The latest GDPR Fines and Data Breach Survey published by DLA Piper said Europe’s data protection authorities were sent an average of 443 personal data breach notifications a day from 28 January 2025 to the present and that fines topped £1 billion (€1.2 billion) in 2025.
KEY FACTS
- Fines Roughly £1 billion (€1.2 billion) in 2025
- Cumulative €7.1 billion in penalties since May 2018
- Daily reports 443 personal data breach notifications on average since 28 January 2025
- Top enforcer Ireland has issued €4.04 billion in fines overall
The survey places the 2025 total fines at roughly £1 billion, a small rise from £996 million in 2024, and records a cumulative total of about €7.1 billion since GDPR came into force in May 2018.

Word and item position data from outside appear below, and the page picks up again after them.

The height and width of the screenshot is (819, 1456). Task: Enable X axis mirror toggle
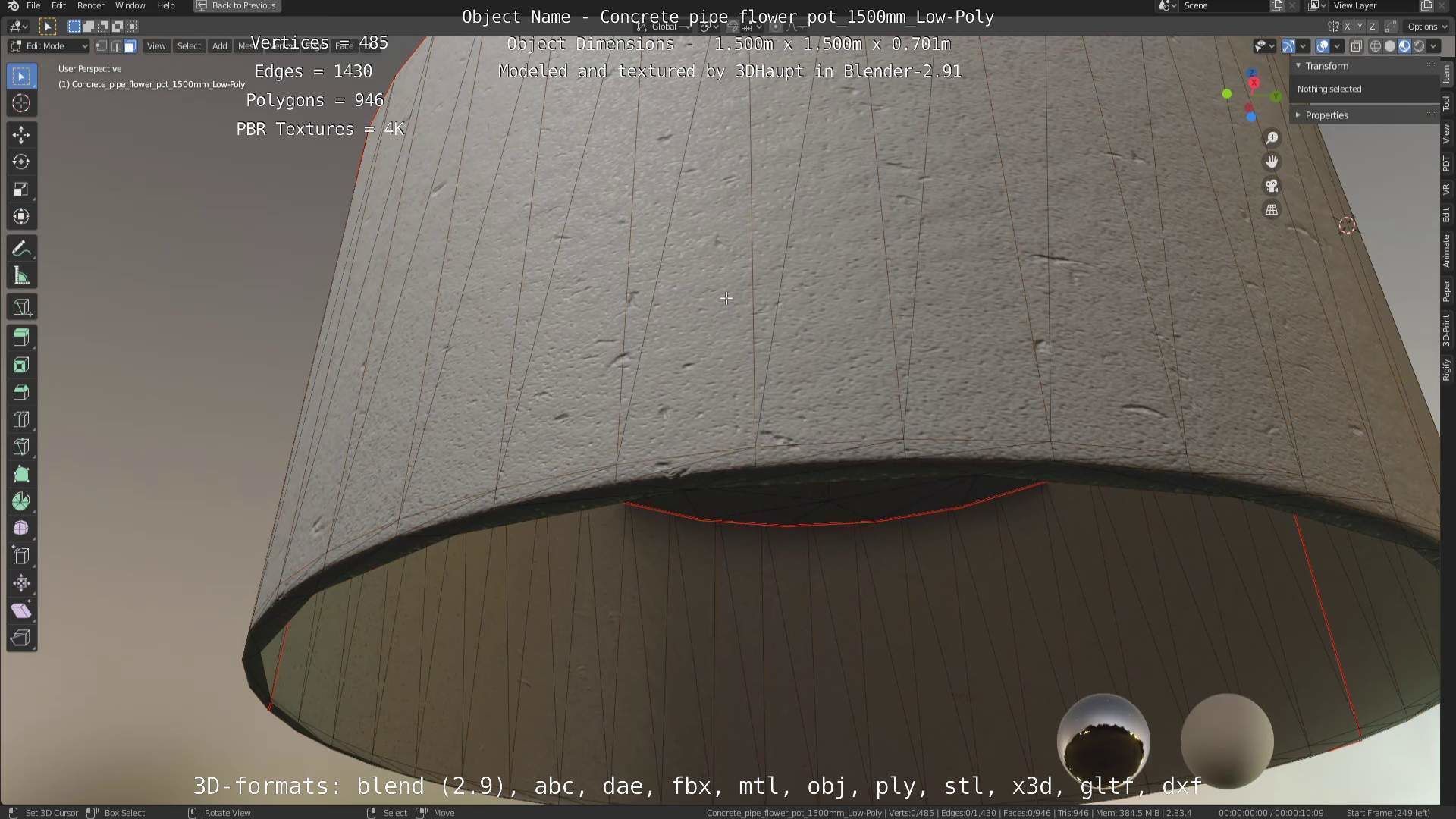point(1347,27)

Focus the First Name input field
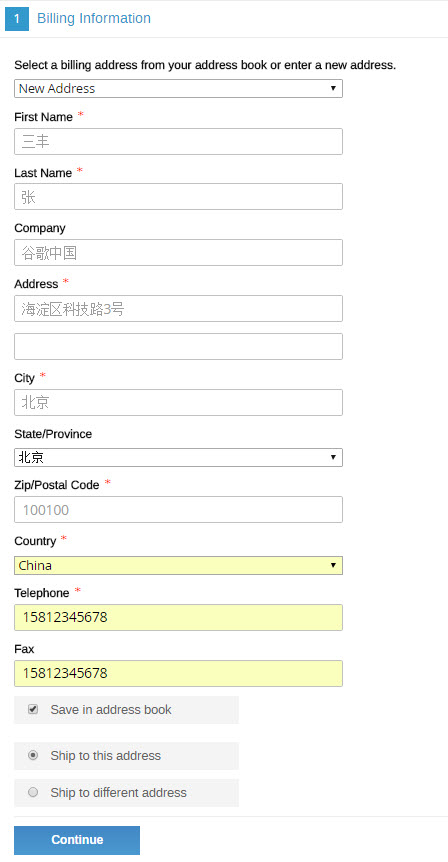click(178, 141)
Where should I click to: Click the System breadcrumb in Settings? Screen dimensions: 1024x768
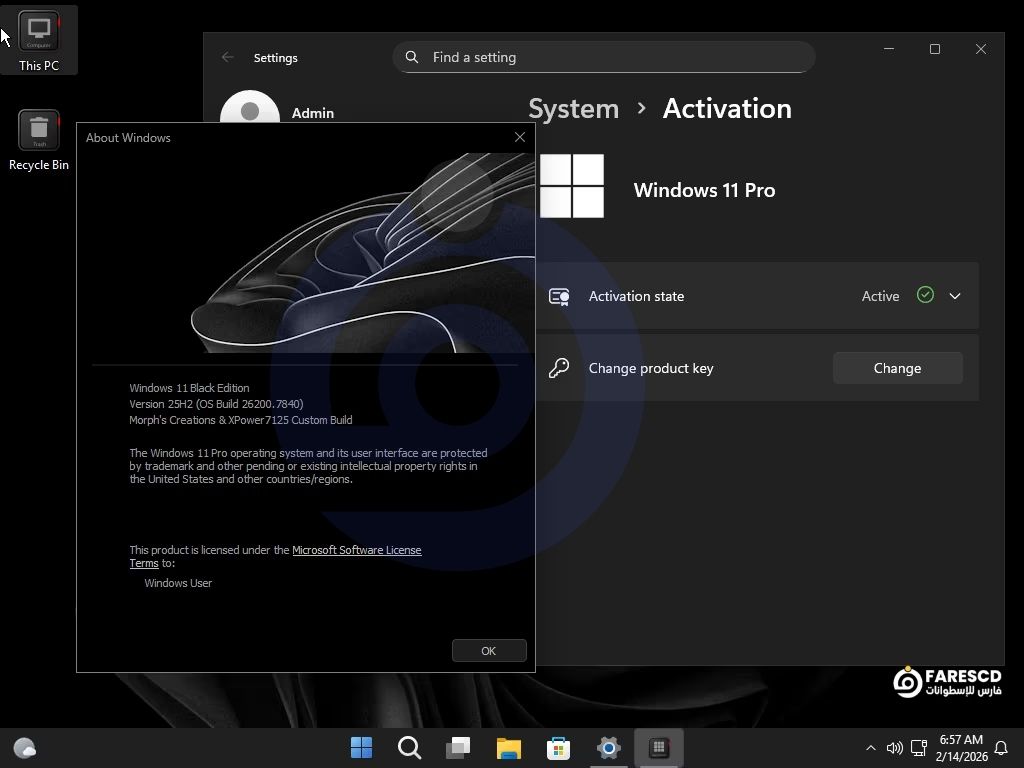coord(573,109)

The increase in reported breaches represents a 22 percent rise on the previous year and is the first time daily reports have averaged more than 400 since GDPR began.
The document links multiple contributing factors including geopolitics, repeated cyber incidents and widely available attack tooling. It also highlights that organisations face added reporting duties under new laws such as NIS2 and DORA.
Enforcement remains concentrated. Ireland issued the largest aggregate total of fines at €4.04 billion since 2018 and imposed the biggest single penalty of 2025, a €530 million fine against TikTok for unlawful international transfers. The largest GDPR sanction to date is a €1.2 billion fine against Meta from 2023.
WHY IT MATTERS
Higher daily breach notifications and steady fines increase compliance workloads and reinforce the need for organisations to maintain robust incident handling and cross‑border data transfer practices.